*Questions to answer*
- a) In the article on tracking the health of our planet, what does the quoted passage from The Economist say all the models are beset by?
- b) Resume the article on tracking the health of our planet, writing on from its final sentence.

Tracking the Health of our Planet
By Bradford Warner
VP of Business Development, Sustainability, Farmobile
“The health of our planet” has understandably become a loaded phrase with the recent onset of the most deadly global pandemic to take place in more than a century. This extraordinary situation has generated a significant amount of interest, conjecture, political intrigue and news media coverage on matters previously only followed by professionals in infectious diseases.
While there will, no doubt, be much to gain from this new public interest in virology, epidemiology and disease control, one does not have to look far to find citizens frustrated with the lack of clear, consistent and accurate modeling of what is taking place or what is to come. Not only are differences by country or geography hard to compare, but leading indicators seem only helpful in durations of less than a few weeks.
A consistent data set matters
What we are seeing transpire through mainstream media, social media, public officials and a range of experts feels noisy because it is. While there are many legitimate sources of infection, transmission and fatality data, gauging the most accurate status of the COVID-19 pandemic remains a troubling exercise because there seems to be a fundamental lack of standardized ground-truthed data available.
In a just-published briefing on pandemic trade-offs, The Economist lays out the quandary:
“All the models are beset by insufficient data when faced with COVID-19. There is still a lot of uncertainty about how much transmission occurs in different age groups and how infectious people can be before they have symptoms; that makes the links between the different equations in the mechanistic models hard to define properly. Statistical models lack the data from previous epidemics that make them reliable when staying a few steps ahead of the flu.”
Without standardized collection methodologies, insights correlating best practices to improved public health outcomes could take much longer than needed by policy decision-makers in the middle of an outbreak.

*Listed records*
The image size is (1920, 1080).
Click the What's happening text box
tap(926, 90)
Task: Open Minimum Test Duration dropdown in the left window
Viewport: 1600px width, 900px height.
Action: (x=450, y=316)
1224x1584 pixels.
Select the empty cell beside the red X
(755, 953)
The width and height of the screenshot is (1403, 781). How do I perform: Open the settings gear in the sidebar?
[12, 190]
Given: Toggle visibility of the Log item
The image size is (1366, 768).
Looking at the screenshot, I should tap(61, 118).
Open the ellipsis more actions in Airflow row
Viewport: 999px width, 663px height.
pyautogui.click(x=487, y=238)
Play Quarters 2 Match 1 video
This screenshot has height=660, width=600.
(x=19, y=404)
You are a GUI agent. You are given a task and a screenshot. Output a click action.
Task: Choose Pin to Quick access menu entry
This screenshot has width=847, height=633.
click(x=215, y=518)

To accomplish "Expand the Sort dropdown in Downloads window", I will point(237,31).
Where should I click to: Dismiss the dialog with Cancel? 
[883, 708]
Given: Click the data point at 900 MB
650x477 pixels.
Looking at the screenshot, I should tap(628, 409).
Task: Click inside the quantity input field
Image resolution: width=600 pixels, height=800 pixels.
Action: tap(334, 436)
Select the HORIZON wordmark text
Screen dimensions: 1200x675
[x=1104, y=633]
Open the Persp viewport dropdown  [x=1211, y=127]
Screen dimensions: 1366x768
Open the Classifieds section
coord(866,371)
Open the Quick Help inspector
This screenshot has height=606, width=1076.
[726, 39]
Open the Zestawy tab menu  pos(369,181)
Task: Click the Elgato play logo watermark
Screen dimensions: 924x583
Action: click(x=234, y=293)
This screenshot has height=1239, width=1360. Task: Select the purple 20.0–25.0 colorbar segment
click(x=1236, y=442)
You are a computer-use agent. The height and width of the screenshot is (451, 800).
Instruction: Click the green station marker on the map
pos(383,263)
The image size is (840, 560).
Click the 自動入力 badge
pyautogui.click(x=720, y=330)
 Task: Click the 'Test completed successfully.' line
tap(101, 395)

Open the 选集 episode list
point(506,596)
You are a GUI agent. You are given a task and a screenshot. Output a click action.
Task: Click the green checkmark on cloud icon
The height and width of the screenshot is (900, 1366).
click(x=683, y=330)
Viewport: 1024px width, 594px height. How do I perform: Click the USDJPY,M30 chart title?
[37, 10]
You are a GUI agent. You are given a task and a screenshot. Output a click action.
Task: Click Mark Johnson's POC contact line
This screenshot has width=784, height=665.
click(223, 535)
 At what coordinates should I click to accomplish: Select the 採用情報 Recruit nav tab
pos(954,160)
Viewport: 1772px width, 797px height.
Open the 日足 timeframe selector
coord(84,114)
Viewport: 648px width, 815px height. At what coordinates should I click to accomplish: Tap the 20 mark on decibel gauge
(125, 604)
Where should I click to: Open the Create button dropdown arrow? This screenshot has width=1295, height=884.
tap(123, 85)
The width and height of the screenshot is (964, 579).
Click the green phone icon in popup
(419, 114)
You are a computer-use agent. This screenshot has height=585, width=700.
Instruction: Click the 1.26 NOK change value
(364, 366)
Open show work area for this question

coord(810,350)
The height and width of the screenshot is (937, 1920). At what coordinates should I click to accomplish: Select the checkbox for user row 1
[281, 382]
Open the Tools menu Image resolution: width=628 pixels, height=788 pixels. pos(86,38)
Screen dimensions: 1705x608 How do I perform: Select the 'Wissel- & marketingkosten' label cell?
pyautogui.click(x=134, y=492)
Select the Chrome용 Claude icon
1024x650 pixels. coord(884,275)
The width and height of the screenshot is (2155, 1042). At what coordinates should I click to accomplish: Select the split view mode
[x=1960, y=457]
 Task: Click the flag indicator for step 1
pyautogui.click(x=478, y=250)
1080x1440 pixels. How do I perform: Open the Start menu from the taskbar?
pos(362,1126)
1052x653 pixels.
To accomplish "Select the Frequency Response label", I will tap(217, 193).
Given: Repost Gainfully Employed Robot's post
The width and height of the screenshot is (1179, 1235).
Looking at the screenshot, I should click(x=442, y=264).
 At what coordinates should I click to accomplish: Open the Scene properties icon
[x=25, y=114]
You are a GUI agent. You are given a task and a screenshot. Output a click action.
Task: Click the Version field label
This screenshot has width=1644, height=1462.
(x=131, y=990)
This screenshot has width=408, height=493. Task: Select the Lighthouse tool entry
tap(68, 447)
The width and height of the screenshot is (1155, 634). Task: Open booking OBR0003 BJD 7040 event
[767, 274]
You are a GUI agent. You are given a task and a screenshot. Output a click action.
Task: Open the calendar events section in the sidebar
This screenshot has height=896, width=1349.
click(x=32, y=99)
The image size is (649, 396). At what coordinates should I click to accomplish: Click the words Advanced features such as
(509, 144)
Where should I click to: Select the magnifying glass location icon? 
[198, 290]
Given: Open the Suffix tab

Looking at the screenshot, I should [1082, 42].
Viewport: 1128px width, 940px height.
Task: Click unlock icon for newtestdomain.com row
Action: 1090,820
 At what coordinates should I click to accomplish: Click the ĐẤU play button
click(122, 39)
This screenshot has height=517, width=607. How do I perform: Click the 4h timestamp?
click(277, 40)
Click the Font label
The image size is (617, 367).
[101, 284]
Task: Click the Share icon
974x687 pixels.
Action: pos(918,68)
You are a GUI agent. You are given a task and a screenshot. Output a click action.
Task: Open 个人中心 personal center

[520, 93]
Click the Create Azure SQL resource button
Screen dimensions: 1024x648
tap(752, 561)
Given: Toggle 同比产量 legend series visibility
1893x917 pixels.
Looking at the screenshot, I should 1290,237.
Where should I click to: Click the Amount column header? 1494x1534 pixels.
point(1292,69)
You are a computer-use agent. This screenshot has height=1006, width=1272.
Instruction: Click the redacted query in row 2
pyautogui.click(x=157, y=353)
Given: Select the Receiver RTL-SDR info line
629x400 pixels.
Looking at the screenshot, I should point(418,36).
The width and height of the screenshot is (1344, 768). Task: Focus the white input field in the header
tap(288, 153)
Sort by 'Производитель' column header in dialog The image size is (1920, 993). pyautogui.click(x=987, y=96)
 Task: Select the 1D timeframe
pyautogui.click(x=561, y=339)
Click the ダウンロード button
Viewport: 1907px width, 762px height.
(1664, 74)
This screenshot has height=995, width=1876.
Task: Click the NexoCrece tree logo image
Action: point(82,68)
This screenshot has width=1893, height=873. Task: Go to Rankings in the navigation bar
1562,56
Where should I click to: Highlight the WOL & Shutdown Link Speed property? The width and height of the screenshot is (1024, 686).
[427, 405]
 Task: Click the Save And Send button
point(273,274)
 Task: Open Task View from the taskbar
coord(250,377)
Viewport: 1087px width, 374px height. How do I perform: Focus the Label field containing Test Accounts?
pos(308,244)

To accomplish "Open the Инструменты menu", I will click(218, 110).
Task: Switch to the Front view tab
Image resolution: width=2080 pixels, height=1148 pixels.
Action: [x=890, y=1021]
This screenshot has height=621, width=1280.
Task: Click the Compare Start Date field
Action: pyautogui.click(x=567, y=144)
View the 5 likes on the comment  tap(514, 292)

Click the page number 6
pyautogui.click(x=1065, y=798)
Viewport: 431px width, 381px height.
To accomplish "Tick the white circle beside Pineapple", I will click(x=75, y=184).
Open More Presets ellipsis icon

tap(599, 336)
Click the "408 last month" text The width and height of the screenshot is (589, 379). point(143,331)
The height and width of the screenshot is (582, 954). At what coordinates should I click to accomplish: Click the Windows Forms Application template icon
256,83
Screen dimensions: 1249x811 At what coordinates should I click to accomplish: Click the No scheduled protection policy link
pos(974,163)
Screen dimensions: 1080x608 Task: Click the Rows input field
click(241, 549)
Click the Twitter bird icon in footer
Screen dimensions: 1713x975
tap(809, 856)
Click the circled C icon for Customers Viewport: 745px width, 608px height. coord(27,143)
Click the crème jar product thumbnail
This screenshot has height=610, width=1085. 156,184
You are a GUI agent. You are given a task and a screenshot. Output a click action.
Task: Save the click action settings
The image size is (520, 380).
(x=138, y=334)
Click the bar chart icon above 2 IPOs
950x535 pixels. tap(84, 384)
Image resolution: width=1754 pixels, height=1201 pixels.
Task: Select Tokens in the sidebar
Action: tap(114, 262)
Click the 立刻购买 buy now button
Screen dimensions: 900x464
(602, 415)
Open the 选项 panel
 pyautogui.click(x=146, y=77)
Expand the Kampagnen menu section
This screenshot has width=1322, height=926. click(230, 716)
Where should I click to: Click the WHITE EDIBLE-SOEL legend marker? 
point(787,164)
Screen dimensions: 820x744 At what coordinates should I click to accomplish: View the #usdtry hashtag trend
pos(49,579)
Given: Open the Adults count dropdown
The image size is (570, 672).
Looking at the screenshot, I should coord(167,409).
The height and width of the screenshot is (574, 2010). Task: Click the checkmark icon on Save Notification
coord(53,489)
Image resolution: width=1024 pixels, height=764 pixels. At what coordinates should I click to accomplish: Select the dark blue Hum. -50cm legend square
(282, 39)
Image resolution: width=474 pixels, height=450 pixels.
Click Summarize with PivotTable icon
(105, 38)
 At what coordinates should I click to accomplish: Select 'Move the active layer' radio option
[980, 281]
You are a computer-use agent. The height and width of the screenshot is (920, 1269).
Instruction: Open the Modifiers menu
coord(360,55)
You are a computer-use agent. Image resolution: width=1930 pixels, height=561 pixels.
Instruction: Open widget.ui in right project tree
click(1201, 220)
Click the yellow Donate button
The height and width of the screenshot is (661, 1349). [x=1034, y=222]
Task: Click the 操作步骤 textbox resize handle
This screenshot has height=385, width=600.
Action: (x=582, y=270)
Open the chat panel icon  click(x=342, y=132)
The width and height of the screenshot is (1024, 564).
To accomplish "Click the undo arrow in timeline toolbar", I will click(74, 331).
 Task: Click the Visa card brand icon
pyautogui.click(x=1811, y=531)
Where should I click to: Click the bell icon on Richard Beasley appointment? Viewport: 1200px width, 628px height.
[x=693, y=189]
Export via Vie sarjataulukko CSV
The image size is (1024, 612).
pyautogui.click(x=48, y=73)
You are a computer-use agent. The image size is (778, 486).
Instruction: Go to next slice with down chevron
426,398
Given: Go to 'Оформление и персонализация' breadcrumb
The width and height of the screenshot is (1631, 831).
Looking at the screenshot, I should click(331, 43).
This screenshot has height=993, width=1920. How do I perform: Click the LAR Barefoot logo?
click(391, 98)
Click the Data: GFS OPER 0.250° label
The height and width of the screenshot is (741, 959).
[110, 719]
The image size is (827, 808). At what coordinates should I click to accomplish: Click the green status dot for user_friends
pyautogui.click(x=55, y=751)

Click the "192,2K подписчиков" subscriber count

*Responses by item number*
- a) Insufficient data when faced with COVID-19.

- b)
Ag-food faces a similar data challenge
While the general public works through this noisy data environment, those of us in sustainable food, beverage and agricultural supply chains have been living in similar noise for years. For instance, what crop data can verify a natural product vs. one that is organic, non-GMO or sustainably sourced? Compounding this is the fact that very few supply chains across the globe widen upstream as broadly as those dependent on agricultural inputs.
In the United States alone, it is estimated there are still around two million farms in operation, most independently owned and operated. When faced with the multitude of factors affecting crop production (such as seed varieties, soil types, climate, water availability, topography, farming practices, equipment manufacturers and software systems), the ag-food industry has responded as best it can with individual farmer surveys, mass balance modeling for sourcing, and limited-scale pilots which typically struggle to consistently engage a majority of farmers in a region. With so many potential variables and industry players, it is high-time we directly confronted data collection and connection.
As an industry, if we want to evolve beyond limited, disparate data sets to generate statistically significant insights that guide best practices, deliver environmental results and consistently assist a farmer’s productivity and profitability, we would be well-served to look at the evolving playbooks of the best epidemiological research centers in the world right now:
- Provide better granular data
- Broaden data sets to gain confidence and certainty
- Draw on the strength and innovation of the free market to leverage this data for new and improved practices
These measures would benefit entire supply chains — from farmers who need profitable production to processors and consumer packaged goods companies that need to sustainably source to retailers who are working to meet the demands of sustainability-minded consumers.
Learnings from the industry’s playbook
Of course, creating an ecosystem of easily shareable and verified data is also a political act and one that should not be taken lightly. Individual farmers’ data is their data and they should be able to choose how and where it is shared. Organizations that don’t abide by this principle do so at the risk of generating mistrust about their data custody and alienating those creating that data.
Similarly, governments may need to examine aggregated mobile data to compare social distancing policies with viral reproductive rates, but individually identifiable data should require our direct, individual consent before it is shared. The pandemic that surrounds us should not be an excuse for privacy to go out the window — rather, it should serve as a fire underneath us to figure out this thing the right way.
On Earth Day where many of us stand transfixed on the health of the human race, let’s leverage the hard-earned insights we are generating from the first major pandemic of the 21st century towards the greater health (and food supply) of our one and only home.